Output the data exactly, with every line intact.
--
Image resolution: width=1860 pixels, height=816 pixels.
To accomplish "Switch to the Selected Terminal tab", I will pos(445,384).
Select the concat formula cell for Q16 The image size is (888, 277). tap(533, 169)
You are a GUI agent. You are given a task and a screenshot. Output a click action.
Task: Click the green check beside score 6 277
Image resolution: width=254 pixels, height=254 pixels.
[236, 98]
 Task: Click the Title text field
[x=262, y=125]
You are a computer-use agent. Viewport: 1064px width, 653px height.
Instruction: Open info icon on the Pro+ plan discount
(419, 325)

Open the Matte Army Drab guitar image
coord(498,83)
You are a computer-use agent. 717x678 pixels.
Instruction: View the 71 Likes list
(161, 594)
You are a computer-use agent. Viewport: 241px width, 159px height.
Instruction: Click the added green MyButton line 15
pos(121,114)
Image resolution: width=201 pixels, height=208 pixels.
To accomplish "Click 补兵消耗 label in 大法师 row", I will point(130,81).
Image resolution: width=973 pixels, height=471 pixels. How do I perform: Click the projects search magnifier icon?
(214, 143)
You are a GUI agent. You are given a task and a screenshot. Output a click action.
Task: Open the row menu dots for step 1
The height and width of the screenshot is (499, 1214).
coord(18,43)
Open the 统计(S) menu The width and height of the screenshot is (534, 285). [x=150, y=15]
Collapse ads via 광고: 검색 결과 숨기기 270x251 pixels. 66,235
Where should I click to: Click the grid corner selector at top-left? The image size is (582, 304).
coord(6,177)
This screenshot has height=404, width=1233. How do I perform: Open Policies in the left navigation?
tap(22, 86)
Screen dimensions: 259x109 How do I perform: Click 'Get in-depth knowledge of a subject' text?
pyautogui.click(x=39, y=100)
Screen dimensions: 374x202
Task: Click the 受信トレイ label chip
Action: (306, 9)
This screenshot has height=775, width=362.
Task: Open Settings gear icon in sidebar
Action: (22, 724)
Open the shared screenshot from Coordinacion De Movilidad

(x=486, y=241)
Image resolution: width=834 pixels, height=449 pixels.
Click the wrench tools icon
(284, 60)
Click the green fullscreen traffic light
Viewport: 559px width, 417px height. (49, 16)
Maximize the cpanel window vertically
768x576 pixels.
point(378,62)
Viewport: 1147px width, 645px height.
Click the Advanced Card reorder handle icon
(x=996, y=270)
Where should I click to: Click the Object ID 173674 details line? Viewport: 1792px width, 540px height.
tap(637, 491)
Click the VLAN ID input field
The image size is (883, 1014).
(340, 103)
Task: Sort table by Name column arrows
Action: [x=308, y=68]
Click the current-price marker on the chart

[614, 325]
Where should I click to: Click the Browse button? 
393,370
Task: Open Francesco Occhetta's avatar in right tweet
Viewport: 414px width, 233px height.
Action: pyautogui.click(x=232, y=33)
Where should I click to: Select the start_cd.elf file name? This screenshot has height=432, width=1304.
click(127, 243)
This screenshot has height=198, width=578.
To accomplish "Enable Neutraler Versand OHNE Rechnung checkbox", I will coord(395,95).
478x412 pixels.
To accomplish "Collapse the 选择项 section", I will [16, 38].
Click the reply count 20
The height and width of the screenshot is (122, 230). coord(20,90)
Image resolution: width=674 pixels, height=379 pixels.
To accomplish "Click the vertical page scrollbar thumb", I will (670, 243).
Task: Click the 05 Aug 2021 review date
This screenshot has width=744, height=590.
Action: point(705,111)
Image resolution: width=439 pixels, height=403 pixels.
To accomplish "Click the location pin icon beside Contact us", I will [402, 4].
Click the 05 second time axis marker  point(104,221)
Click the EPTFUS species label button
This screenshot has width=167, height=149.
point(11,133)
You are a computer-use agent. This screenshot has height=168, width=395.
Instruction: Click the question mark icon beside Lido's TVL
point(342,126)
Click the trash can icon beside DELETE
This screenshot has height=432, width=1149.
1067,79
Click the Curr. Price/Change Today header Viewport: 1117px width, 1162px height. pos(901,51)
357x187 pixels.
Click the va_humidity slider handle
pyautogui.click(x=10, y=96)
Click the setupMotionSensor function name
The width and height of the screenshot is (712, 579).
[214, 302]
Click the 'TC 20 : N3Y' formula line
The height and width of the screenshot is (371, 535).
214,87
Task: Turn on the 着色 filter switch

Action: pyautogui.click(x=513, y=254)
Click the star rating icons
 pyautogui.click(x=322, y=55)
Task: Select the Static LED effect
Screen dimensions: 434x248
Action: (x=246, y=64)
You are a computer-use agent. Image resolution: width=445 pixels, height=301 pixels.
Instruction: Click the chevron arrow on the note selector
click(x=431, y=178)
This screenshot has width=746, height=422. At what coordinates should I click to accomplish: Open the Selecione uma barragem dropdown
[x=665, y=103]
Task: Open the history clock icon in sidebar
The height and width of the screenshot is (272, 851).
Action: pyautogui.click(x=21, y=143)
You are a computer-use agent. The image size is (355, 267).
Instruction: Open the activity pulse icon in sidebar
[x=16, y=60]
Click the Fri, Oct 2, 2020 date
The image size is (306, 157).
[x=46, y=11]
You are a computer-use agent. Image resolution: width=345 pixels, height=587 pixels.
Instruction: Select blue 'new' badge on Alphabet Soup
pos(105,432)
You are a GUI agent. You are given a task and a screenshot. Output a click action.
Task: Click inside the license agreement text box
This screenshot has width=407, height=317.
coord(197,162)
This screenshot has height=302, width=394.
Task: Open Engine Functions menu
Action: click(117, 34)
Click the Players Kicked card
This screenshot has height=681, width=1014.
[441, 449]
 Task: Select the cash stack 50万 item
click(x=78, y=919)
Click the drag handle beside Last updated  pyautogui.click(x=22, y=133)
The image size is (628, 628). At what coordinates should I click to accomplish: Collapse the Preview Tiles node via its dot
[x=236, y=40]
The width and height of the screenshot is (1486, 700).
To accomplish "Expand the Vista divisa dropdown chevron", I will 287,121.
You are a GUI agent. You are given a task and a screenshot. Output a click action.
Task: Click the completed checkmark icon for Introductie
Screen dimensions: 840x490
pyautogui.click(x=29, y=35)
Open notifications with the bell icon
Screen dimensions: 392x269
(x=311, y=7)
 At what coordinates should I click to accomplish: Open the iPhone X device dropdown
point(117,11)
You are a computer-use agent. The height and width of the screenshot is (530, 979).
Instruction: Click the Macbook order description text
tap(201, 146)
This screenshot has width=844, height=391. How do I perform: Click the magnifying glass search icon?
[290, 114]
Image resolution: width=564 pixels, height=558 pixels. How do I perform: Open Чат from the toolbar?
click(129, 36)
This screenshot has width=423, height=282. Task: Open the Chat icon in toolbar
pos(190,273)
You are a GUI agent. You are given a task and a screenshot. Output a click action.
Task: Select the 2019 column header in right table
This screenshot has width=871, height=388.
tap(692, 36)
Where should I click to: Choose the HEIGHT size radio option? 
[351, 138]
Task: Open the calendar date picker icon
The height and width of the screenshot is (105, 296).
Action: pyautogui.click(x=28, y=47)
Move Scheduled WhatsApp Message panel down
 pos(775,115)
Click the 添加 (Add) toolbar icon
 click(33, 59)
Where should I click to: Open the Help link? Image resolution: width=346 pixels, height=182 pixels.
--
FINISHED EXERCISE:
Image resolution: width=1860 pixels, height=816 pixels.
To accomplish "Switch to the Selected Terminal tab", I will pos(445,384).
Select the concat formula cell for Q16 The image size is (888, 277). tap(533, 169)
You are a GUI agent. You are given a task and a screenshot. Output a click action.
Task: Click the green check beside score 6 277
Image resolution: width=254 pixels, height=254 pixels.
[236, 98]
 Task: Click the Title text field
[x=262, y=125]
You are a computer-use agent. Viewport: 1064px width, 653px height.
Instruction: Open info icon on the Pro+ plan discount
(419, 325)

Open the Matte Army Drab guitar image
coord(498,83)
You are a computer-use agent. 717x678 pixels.
Instruction: View the 71 Likes list
(161, 594)
You are a computer-use agent. Viewport: 241px width, 159px height.
Instruction: Click the added green MyButton line 15
pos(121,114)
Image resolution: width=201 pixels, height=208 pixels.
To accomplish "Click 补兵消耗 label in 大法师 row", I will point(130,81).
Image resolution: width=973 pixels, height=471 pixels. How do I perform: Click the projects search magnifier icon?
(214, 143)
You are a GUI agent. You are given a task and a screenshot. Output a click action.
Task: Open the row menu dots for step 1
The height and width of the screenshot is (499, 1214).
coord(18,43)
Open the 统计(S) menu The width and height of the screenshot is (534, 285). [x=150, y=15]
Collapse ads via 광고: 검색 결과 숨기기 270x251 pixels. 66,235
Where should I click to: Click the grid corner selector at top-left? The image size is (582, 304).
coord(6,177)
This screenshot has height=404, width=1233. How do I perform: Open Policies in the left navigation?
tap(22, 86)
Screen dimensions: 259x109 How do I perform: Click 'Get in-depth knowledge of a subject' text?
pyautogui.click(x=39, y=100)
Screen dimensions: 374x202
Task: Click the 受信トレイ label chip
Action: (306, 9)
This screenshot has height=775, width=362.
Task: Open Settings gear icon in sidebar
Action: (22, 724)
Open the shared screenshot from Coordinacion De Movilidad

(x=486, y=241)
Image resolution: width=834 pixels, height=449 pixels.
Click the wrench tools icon
(284, 60)
Click the green fullscreen traffic light
Viewport: 559px width, 417px height. (49, 16)
Maximize the cpanel window vertically
768x576 pixels.
point(378,62)
Viewport: 1147px width, 645px height.
Click the Advanced Card reorder handle icon
(x=996, y=270)
Where should I click to: Click the Object ID 173674 details line? Viewport: 1792px width, 540px height.
tap(637, 491)
Click the VLAN ID input field
The image size is (883, 1014).
(340, 103)
Task: Sort table by Name column arrows
Action: [x=308, y=68]
Click the current-price marker on the chart

[614, 325]
Where should I click to: Click the Browse button? 
393,370
Task: Open Francesco Occhetta's avatar in right tweet
Viewport: 414px width, 233px height.
Action: pyautogui.click(x=232, y=33)
Where should I click to: Select the start_cd.elf file name? This screenshot has height=432, width=1304.
click(127, 243)
This screenshot has height=198, width=578.
To accomplish "Enable Neutraler Versand OHNE Rechnung checkbox", I will coord(395,95).
478x412 pixels.
To accomplish "Collapse the 选择项 section", I will [16, 38].
Click the reply count 20
The height and width of the screenshot is (122, 230). coord(20,90)
Image resolution: width=674 pixels, height=379 pixels.
To accomplish "Click the vertical page scrollbar thumb", I will (670, 243).
Task: Click the 05 Aug 2021 review date
This screenshot has width=744, height=590.
Action: point(705,111)
Image resolution: width=439 pixels, height=403 pixels.
To accomplish "Click the location pin icon beside Contact us", I will [402, 4].
Click the 05 second time axis marker  point(104,221)
Click the EPTFUS species label button
This screenshot has width=167, height=149.
point(11,133)
You are a computer-use agent. This screenshot has height=168, width=395.
Instruction: Click the question mark icon beside Lido's TVL
point(342,126)
Click the trash can icon beside DELETE
This screenshot has height=432, width=1149.
1067,79
Click the Curr. Price/Change Today header Viewport: 1117px width, 1162px height. pos(901,51)
357x187 pixels.
Click the va_humidity slider handle
pyautogui.click(x=10, y=96)
Click the setupMotionSensor function name
The width and height of the screenshot is (712, 579).
[214, 302]
Click the 'TC 20 : N3Y' formula line
The height and width of the screenshot is (371, 535).
214,87
Task: Turn on the 着色 filter switch

Action: pyautogui.click(x=513, y=254)
Click the star rating icons
 pyautogui.click(x=322, y=55)
Task: Select the Static LED effect
Screen dimensions: 434x248
Action: (x=246, y=64)
You are a computer-use agent. Image resolution: width=445 pixels, height=301 pixels.
Instruction: Click the chevron arrow on the note selector
click(x=431, y=178)
This screenshot has width=746, height=422. At what coordinates should I click to accomplish: Open the Selecione uma barragem dropdown
[x=665, y=103]
Task: Open the history clock icon in sidebar
The height and width of the screenshot is (272, 851).
Action: pyautogui.click(x=21, y=143)
You are a computer-use agent. The image size is (355, 267).
Instruction: Open the activity pulse icon in sidebar
[x=16, y=60]
Click the Fri, Oct 2, 2020 date
The image size is (306, 157).
[x=46, y=11]
You are a computer-use agent. Image resolution: width=345 pixels, height=587 pixels.
Instruction: Select blue 'new' badge on Alphabet Soup
pos(105,432)
You are a GUI agent. You are given a task and a screenshot. Output a click action.
Task: Click inside the license agreement text box
This screenshot has width=407, height=317.
coord(197,162)
This screenshot has height=302, width=394.
Task: Open Engine Functions menu
Action: click(117, 34)
Click the Players Kicked card
This screenshot has height=681, width=1014.
[441, 449]
 Task: Select the cash stack 50万 item
click(x=78, y=919)
Click the drag handle beside Last updated  pyautogui.click(x=22, y=133)
The image size is (628, 628). At what coordinates should I click to accomplish: Collapse the Preview Tiles node via its dot
[x=236, y=40]
The width and height of the screenshot is (1486, 700).
To accomplish "Expand the Vista divisa dropdown chevron", I will 287,121.
You are a GUI agent. You are given a task and a screenshot. Output a click action.
Task: Click the completed checkmark icon for Introductie
Screen dimensions: 840x490
pyautogui.click(x=29, y=35)
Open notifications with the bell icon
Screen dimensions: 392x269
(x=311, y=7)
 At what coordinates should I click to accomplish: Open the iPhone X device dropdown
point(117,11)
You are a computer-use agent. The height and width of the screenshot is (530, 979).
Instruction: Click the Macbook order description text
tap(201, 146)
This screenshot has width=844, height=391. How do I perform: Click the magnifying glass search icon?
[290, 114]
Image resolution: width=564 pixels, height=558 pixels. How do I perform: Open Чат from the toolbar?
click(129, 36)
This screenshot has width=423, height=282. Task: Open the Chat icon in toolbar
pos(190,273)
You are a GUI agent. You are given a task and a screenshot. Output a click action.
Task: Select the 2019 column header in right table
This screenshot has width=871, height=388.
tap(692, 36)
Where should I click to: Choose the HEIGHT size radio option? 
[351, 138]
Task: Open the calendar date picker icon
The height and width of the screenshot is (105, 296).
Action: pyautogui.click(x=28, y=47)
Move Scheduled WhatsApp Message panel down
 pos(775,115)
Click the 添加 (Add) toolbar icon
 click(33, 59)
Where should I click to: Open the Help link? Image resolution: width=346 pixels, height=182 pixels.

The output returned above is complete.